* _WHAT TO DO_
A line below contains "The height and", and a later one contains "Click the PHAR 101: Section 1 heading". Repeat both, with every line between them, exactly.

* _DATASET EXTRACT_
========
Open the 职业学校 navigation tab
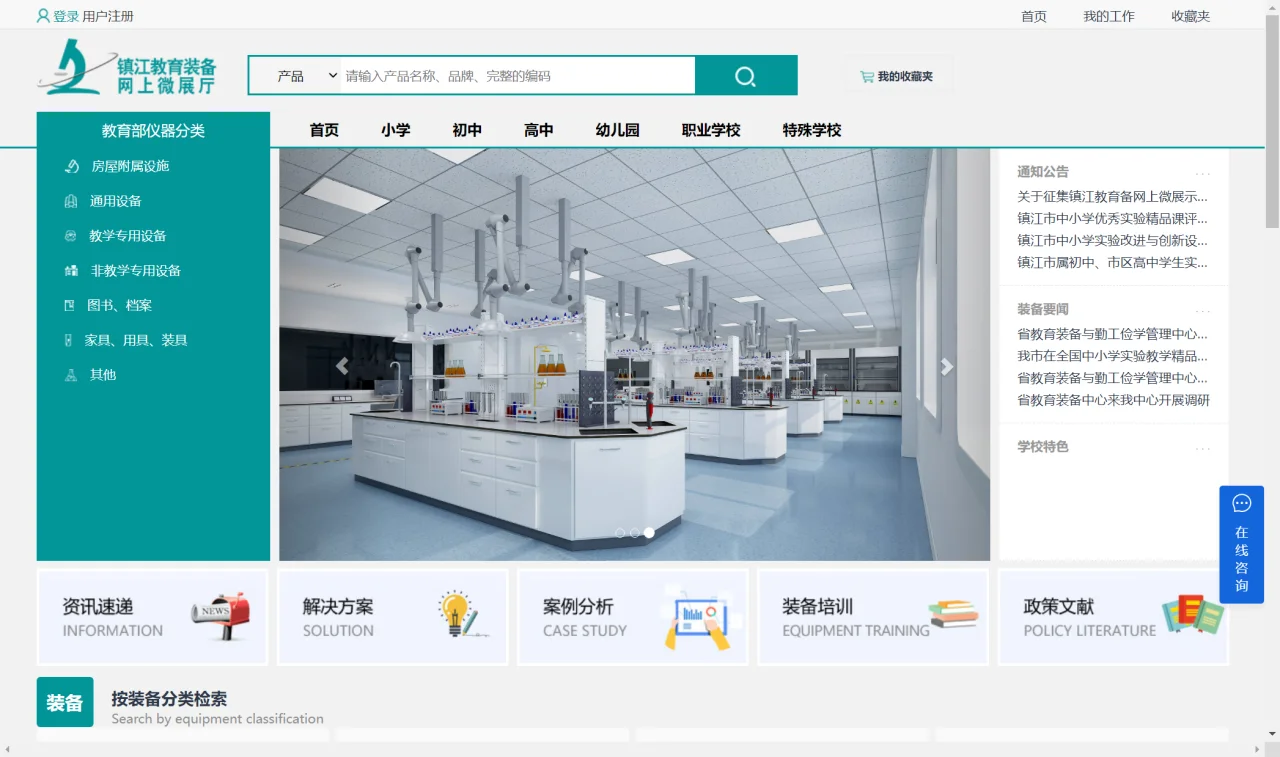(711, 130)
========
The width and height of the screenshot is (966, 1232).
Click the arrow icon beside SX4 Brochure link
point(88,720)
========
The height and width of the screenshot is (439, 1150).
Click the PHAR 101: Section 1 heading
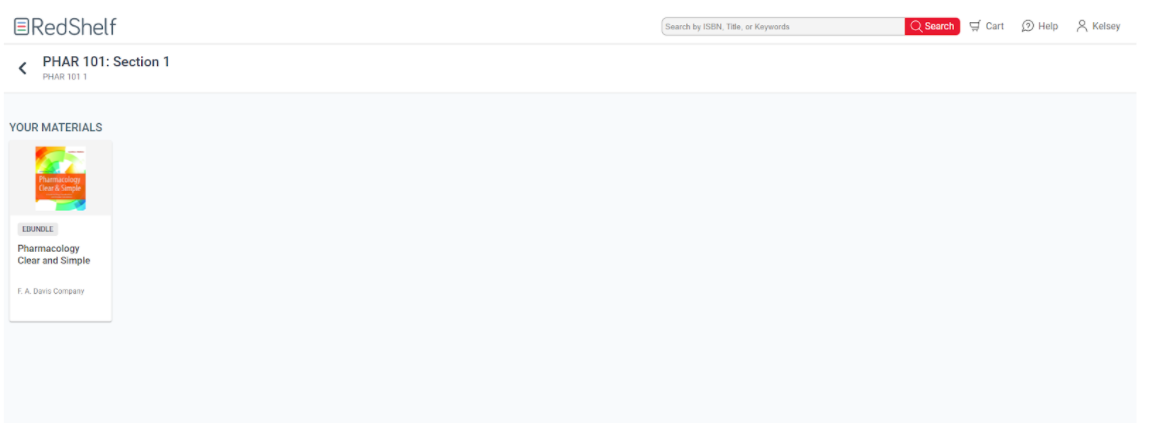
========
* _RESPONSE BELOW_
The height and width of the screenshot is (439, 1150).
Click the PHAR 101: Section 1 heading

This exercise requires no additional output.